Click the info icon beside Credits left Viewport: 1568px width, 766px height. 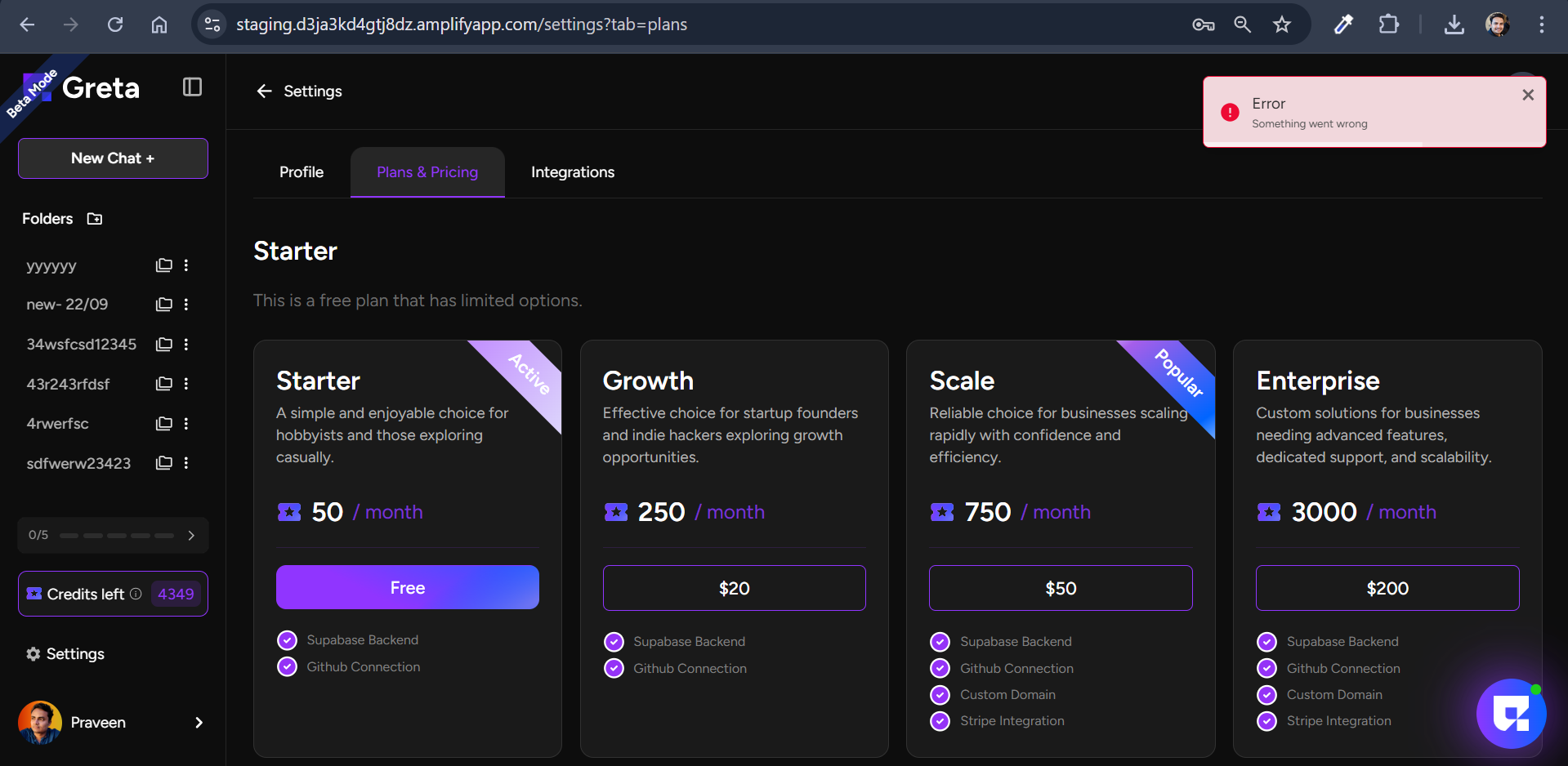[x=136, y=594]
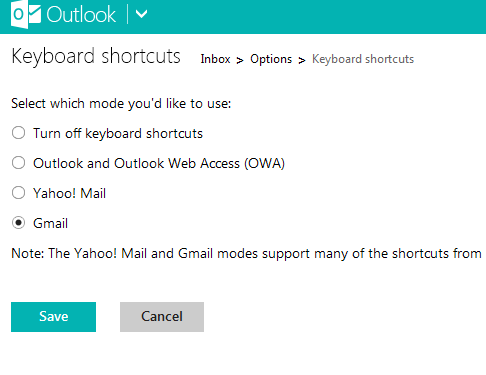Cancel the keyboard shortcut changes
Image resolution: width=486 pixels, height=375 pixels.
(162, 317)
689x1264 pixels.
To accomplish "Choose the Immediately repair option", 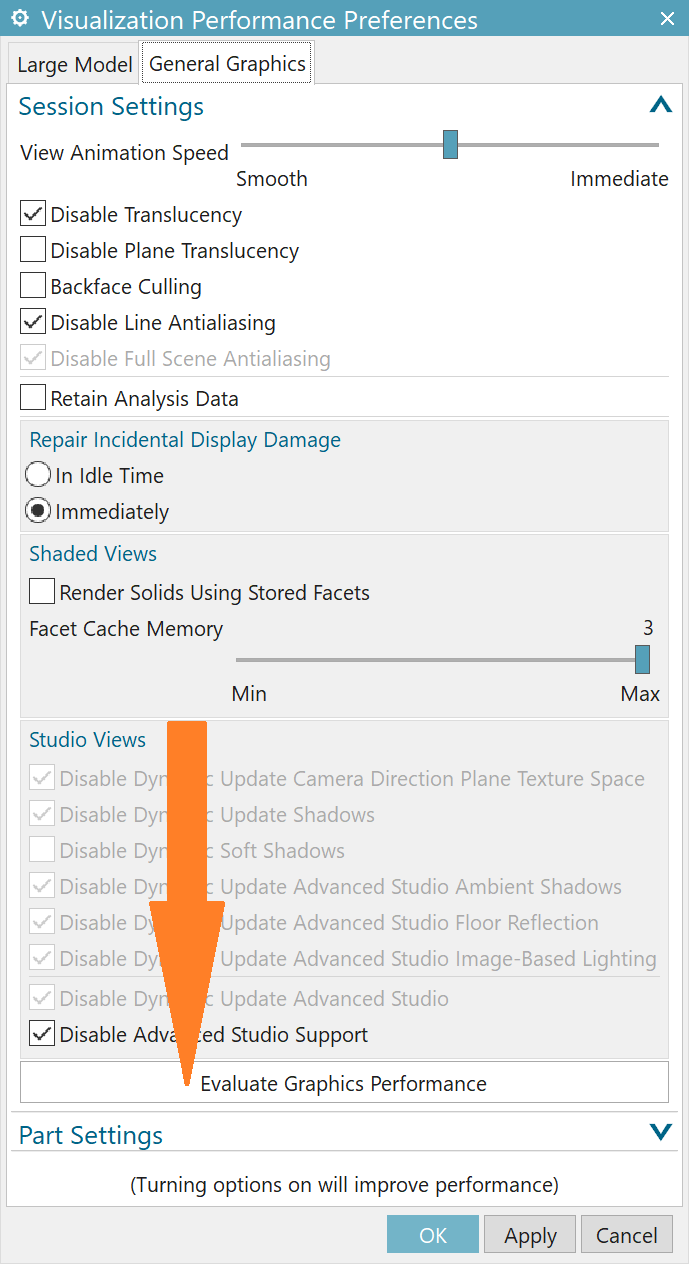I will point(38,512).

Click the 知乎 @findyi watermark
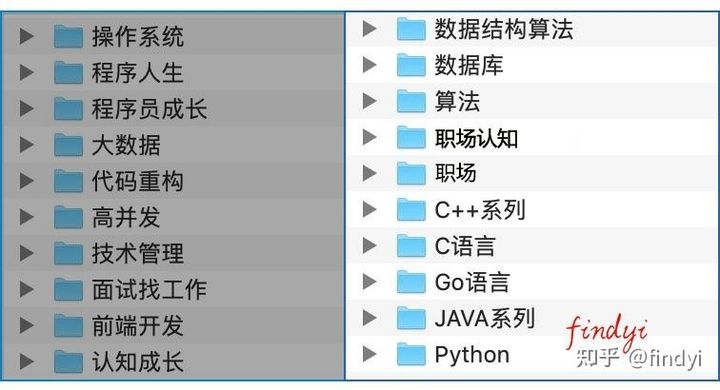pyautogui.click(x=639, y=358)
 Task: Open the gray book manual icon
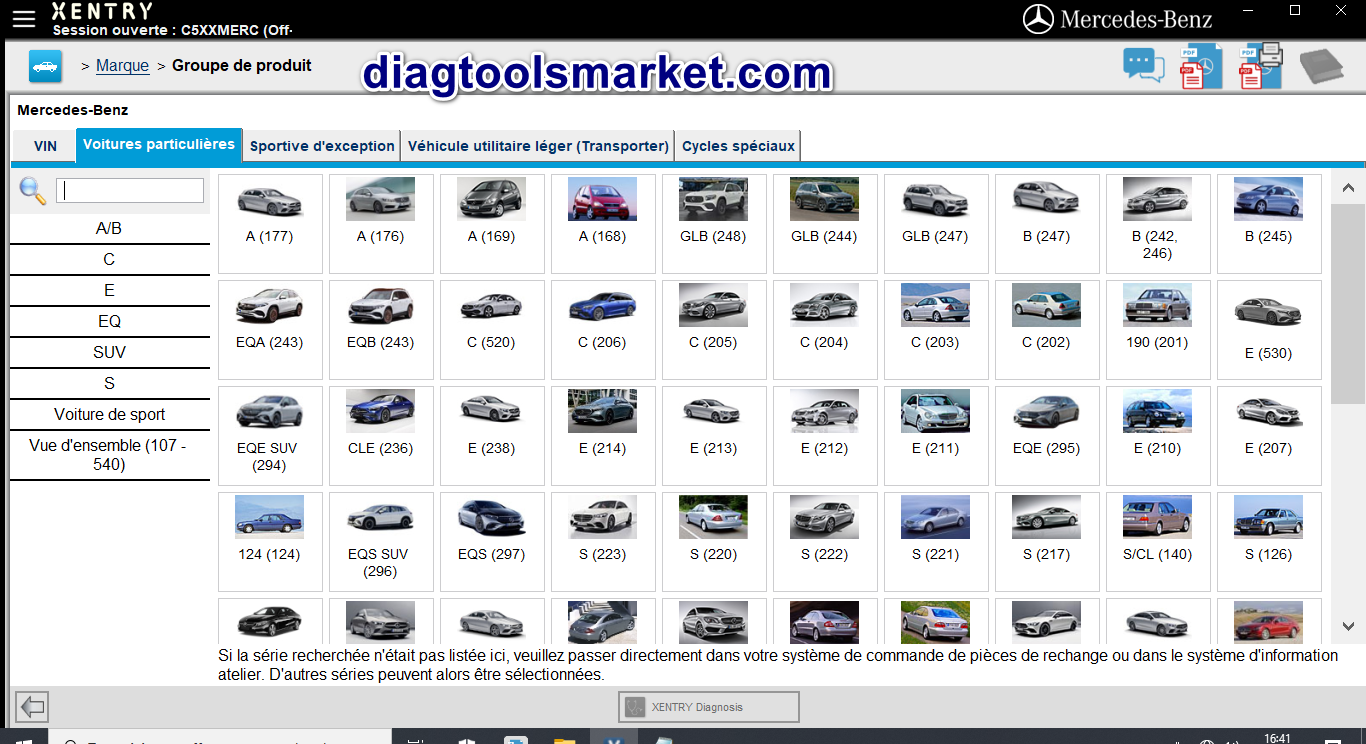[x=1321, y=67]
···
Repeat word for word, leaving out the pictures, each line of the records from the line that holds "Click the 知乎 @findyi watermark" through the final one.

ANSWER:
Click the 知乎 @findyi watermark
pyautogui.click(x=639, y=358)
 Task: Open the gray book manual icon
[x=1321, y=67]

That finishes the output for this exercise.